Oligoryzomys destructor, also known as Tschudi's colilargo or the destructive pygmy rice rat, is a species of rodent in the genus Oligoryzomys of family Cricetidae. It is found along the eastern Andes from southern Colombia, through Ecuador, Peru, and Bolivia into northern Argentina. Its karyotype has 2n = 60 and FNa = 76.

==Description==
Oligoryzomys destructor is a small species of rice rat. The head is reddish-brown with many blackish hairs, and just behind the ears there are pale patches. The ears have short, pale brown hairs on the inside and longer, blackish hairs on the outside. The whiskers are black with white tips and the hairs at the end of the snout are white. The fur on the dorsal surface of the body is reddish-brown, interspersed with black hairs, and a few grey hairs with pale tips. The flanks are reddish-brown, the throat and chest are pale grey and the belly is yellowish-white. The tail is brown and slightly shorter than the combined head-and-body length. The upper surface of the hind feet bear short silvery hairs, with the hairs growing beside the nails being exceptionally long. The underside of the feet are pale brown.

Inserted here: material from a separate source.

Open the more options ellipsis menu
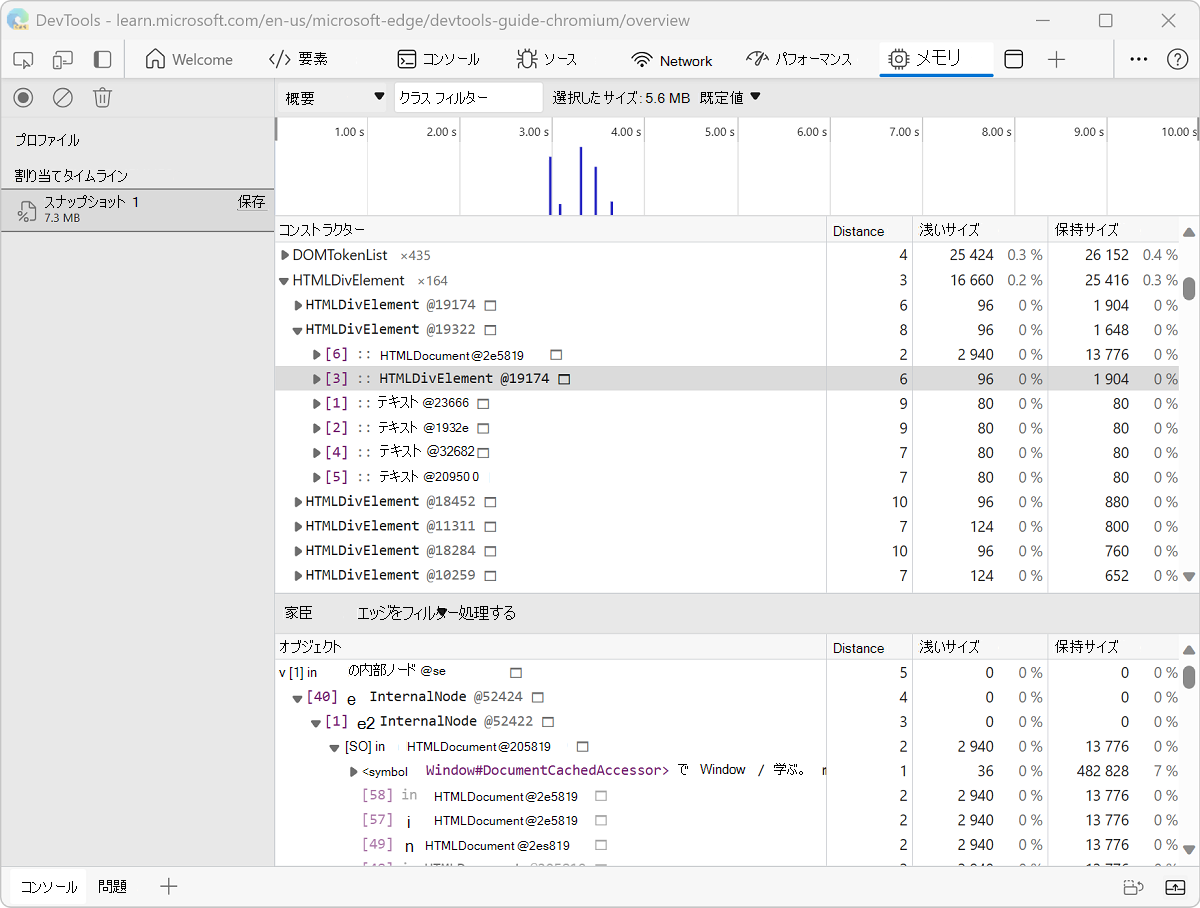Image resolution: width=1200 pixels, height=908 pixels. point(1138,60)
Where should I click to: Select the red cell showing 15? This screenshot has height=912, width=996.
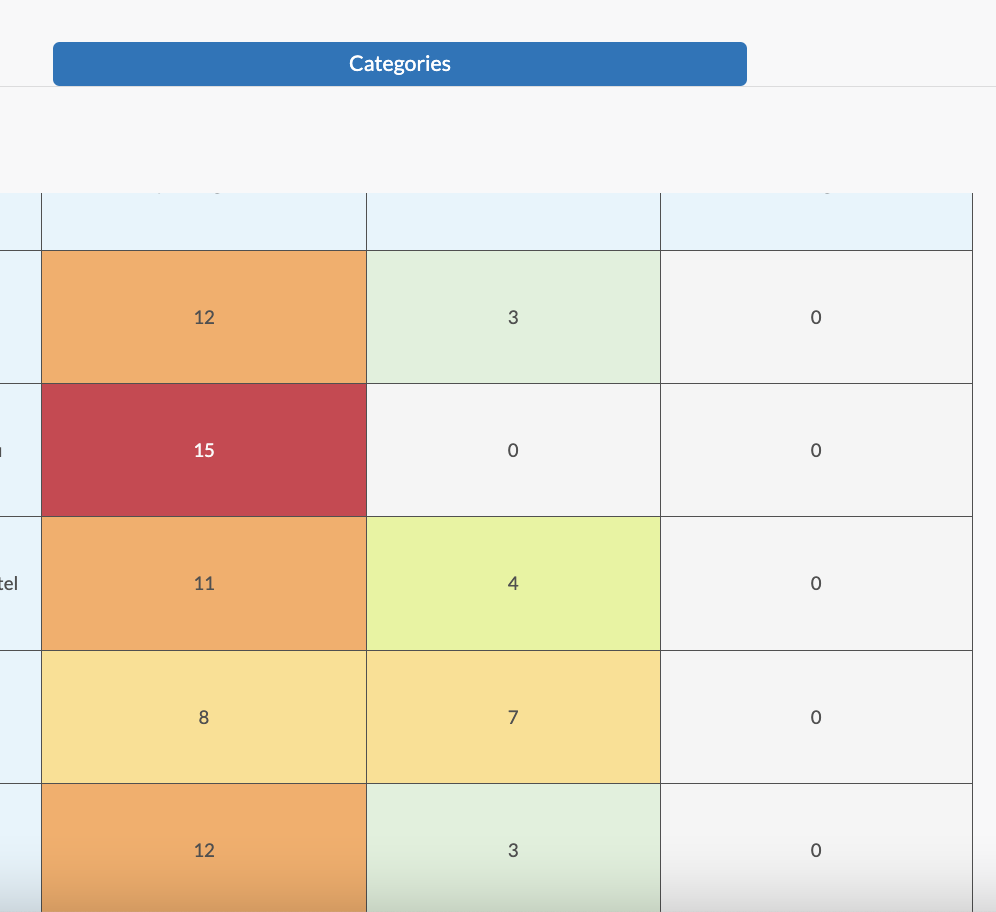point(204,450)
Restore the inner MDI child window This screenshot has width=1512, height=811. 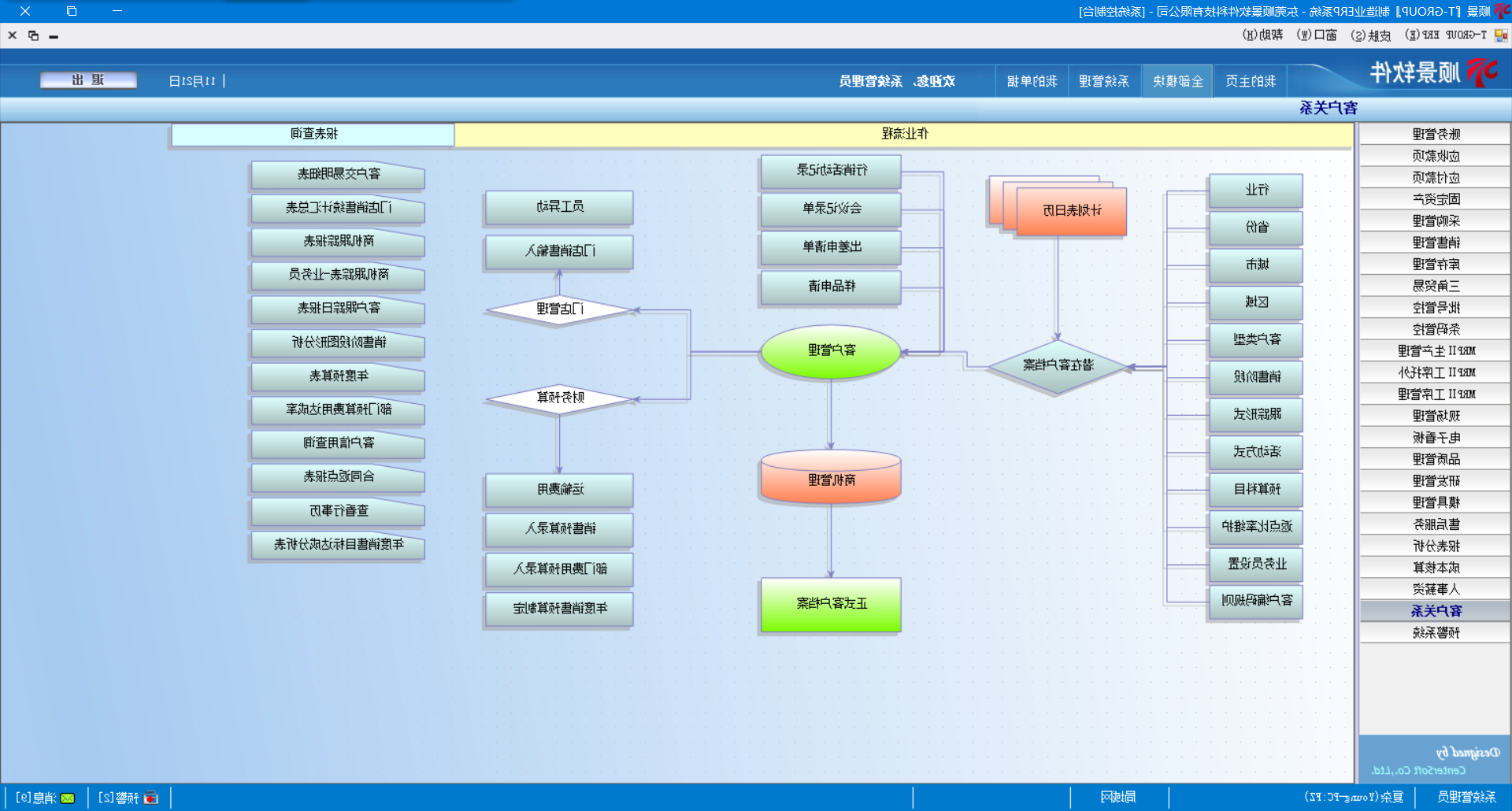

==Distribution and habitat==
O. destructor occurs on the eastern slopes of the Andes in South America, its altitudinal range being 600 to 3350 m. Its range extends from southern Colombia and Ecuador to Peru, Bolivia and northwestern Argentina. Its habitat is tropical and subtropical forest and montane forest, and in Bolivia it has mostly been found in the Yungas, a transitional forest zone.

==Status==
O. destructor has a wide range, and though its population size has not been estimated, in many places it is common and it is likely to have a large total population. No particular threats have been identified and the International Union for Conservation of Nature has rated its conservation status as being of "least concern".